Lastly, let CocoaPods fetch the latest version of the component by running:

$ pod update
Integrating into Objective C projects

When integrating the component into an Objective C project, in the Podfile add use_frameworks!. For example as shown in SkyFloatingLabelTextFieldObjectiveCExample:


target 'SkyFloatingLabelTextFieldObjectiveCExample' do
  pod 'SkyFloatingLabelTextField', '~> 3.0'

Then to use the component in your code, add the following line to your .h or .m files:

@import SkyFloatingLabelTextField;


The component supports Carthage. Start by making sure you have the latest version of Carthage installed. Using Homebrew run this:

$ brew update
$ brew install carthage

Then add SkyFloatingLabelTextField to your Cartfile:

github "Skyscanner/SkyFloatingLabelTextField"

Finally, add the framework to the Xcode project of your App. Link the framework to your App and copy it to the App’s Frameworks directory via the “Build Phases” section.

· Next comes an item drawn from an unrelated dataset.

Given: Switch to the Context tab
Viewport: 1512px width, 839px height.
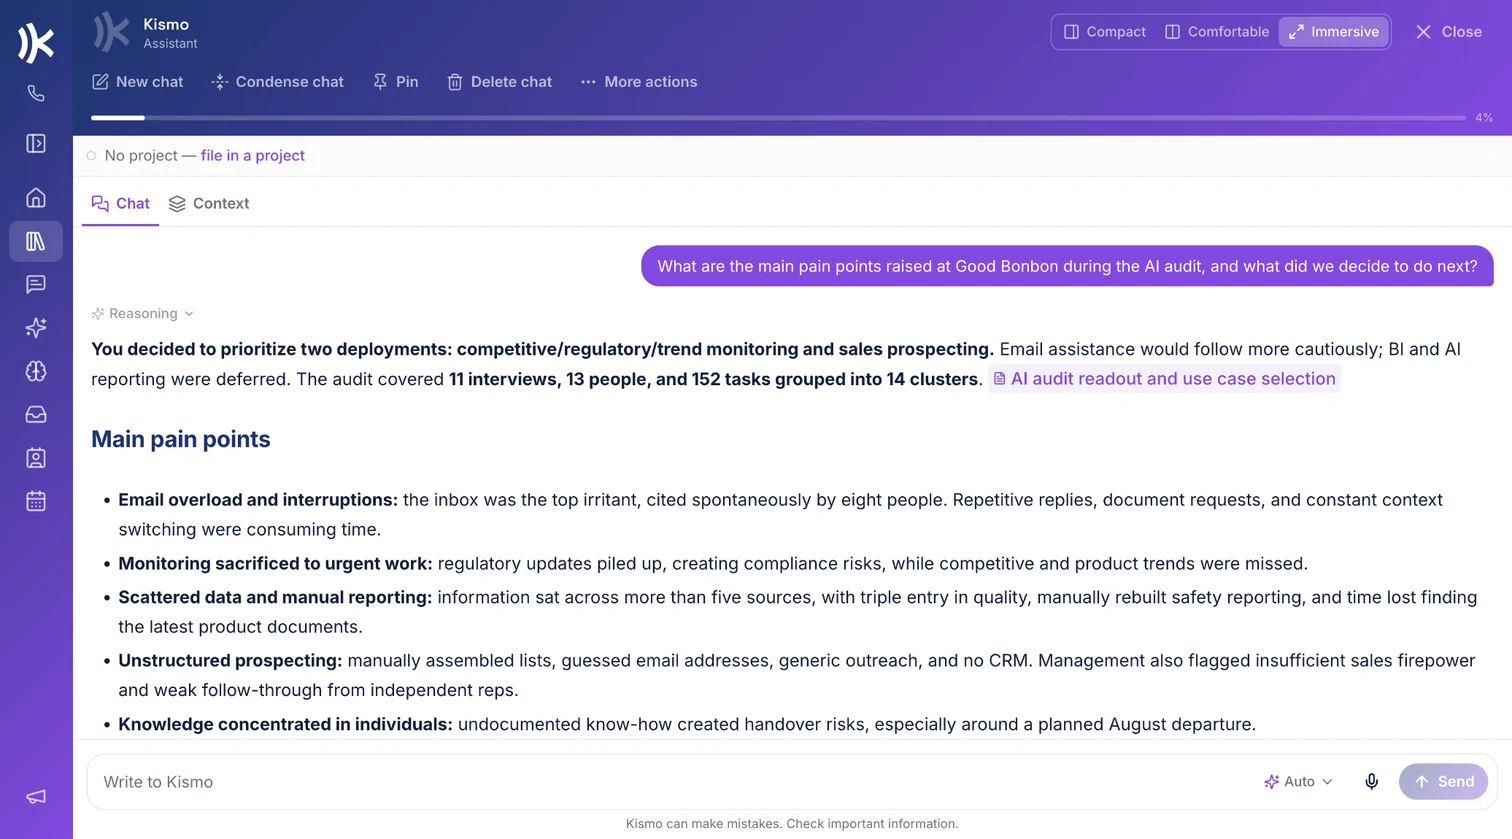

You can download the latest files from our Releases page. After doing so, copy the files in the Sources folder to your project.


We welcome all contributions. Please read this guide before opening issues or submitting pull requests, as well as how and who to contact with questions.


The original component was built by Daniel Langh, Gergely Orosz and Raimon Laupente. Notable contributions by Shai Shamir (RTL language support).

Credits for the original design, and improving it with iconography to Matt D. Smith (@mds).


  • Can I use it in Objective C projects?

    Of course! Please see the Integrating-into-Objective-C-projects section on how to integrate the component via CocoaPods.

  • Does the control work well with auto layout? What about using it programmatically?

    The control was built to support both use cases. It plays nicely with autolayout. As the control is a subclass of UITextField, overriding textRectForBounds(bounds:) or editingRectForBounds(bounds:) is always an option. Alternatively, overriding intrinsiccontentsize is also another possibility.

  • How can I remove the line from the bottom of the textfield?

    Set lineHeight and selectedLineHeight to 0, and the line won't be displayed.

  • I'd like to validate the textfield using the errorMessage. How can I re-validate text is typed in the textfield?

    Using a delegate implement the textField(textField:,range:string:) method. This method fires whenever the text is changed - do the validation here. Alternatively, using subclassing you can also override the becomeFirstResponder method to e.g. clear the text or error message when the textfield is selected.